The Stacks project

Proof. First assume $k'/k$ is finite separable. Then $k' = k(\alpha )$, see Fields, Lemma 9.19.1. Let $P \in k[x]$ be the minimal polynomial of $\alpha $ over $k$. Then $P$ is an irreducible, separable, monic polynomial, see Fields, Section 9.12. Then $k'[x]/(P) \to k' \otimes _ k k'$, $\sum \alpha _ i x^ i \mapsto \alpha _ i \otimes \alpha ^ i$ is an isomorphism.

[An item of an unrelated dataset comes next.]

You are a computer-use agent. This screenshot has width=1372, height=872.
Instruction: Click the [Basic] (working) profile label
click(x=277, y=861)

We can factor $P = (x - \alpha ) Q$ in $k'[x]$ and since $P$ is separable we see that $Q(\alpha ) \not= 0$. Then it is clear that the multiplicative set $S'$ generated by $Q$ in $k'[x]/(P)$ works, i.e., that $k' = (S')^{-1}(k'[x]/(P))$. By transport of structure the image $S$ of $S'$ in $k' \otimes _ k k'$ works.

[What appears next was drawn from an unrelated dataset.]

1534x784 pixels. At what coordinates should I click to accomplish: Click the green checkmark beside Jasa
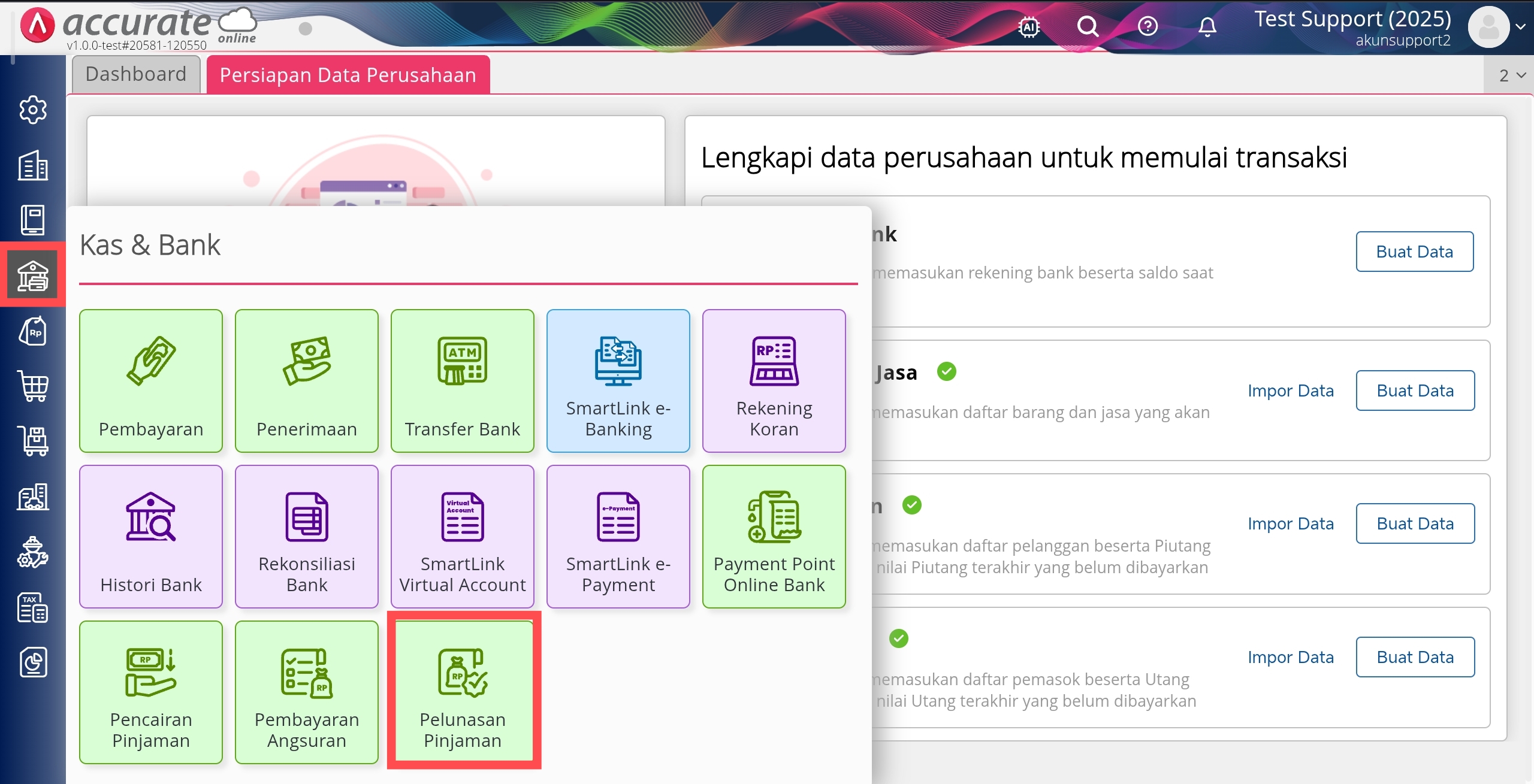(x=946, y=372)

In the general case we write $k' = \bigcup k_ i$ as the union of its finite subfield extensions over $k$. For each $i$ there is a multiplicative subset $S_ i \subset k_ i \otimes _ k k_ i$ such that $k_ i = S_ i^{-1}(k_ i \otimes _ k k_ i)$. Let $S$ be the multiplicative closure of $\bigcup S_ i \subset k' \otimes _ k k'$. Clearly, the multiplication maps sends every element of $S$ to an invertible element of $k'$. Using that $k' \otimes _ k k'$ is the union of the rings $k_ i \otimes _ k k_ i$ we see that every element in the kernel of the multiplication map is mapped to zero in $S^{-1}(k' \otimes _ k k')$. Using exactness of localization the result follows. $\square$